═════ Records for this task

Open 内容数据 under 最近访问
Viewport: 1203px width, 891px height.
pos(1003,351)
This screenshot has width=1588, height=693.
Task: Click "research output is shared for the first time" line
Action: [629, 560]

══════════

> **Your assignment**
Retype the records above in full, with no differences.

> **Problem solution**
Open 内容数据 under 最近访问
Viewport: 1203px width, 891px height.
pos(1003,351)
This screenshot has width=1588, height=693.
Task: Click "research output is shared for the first time" line
Action: [629, 560]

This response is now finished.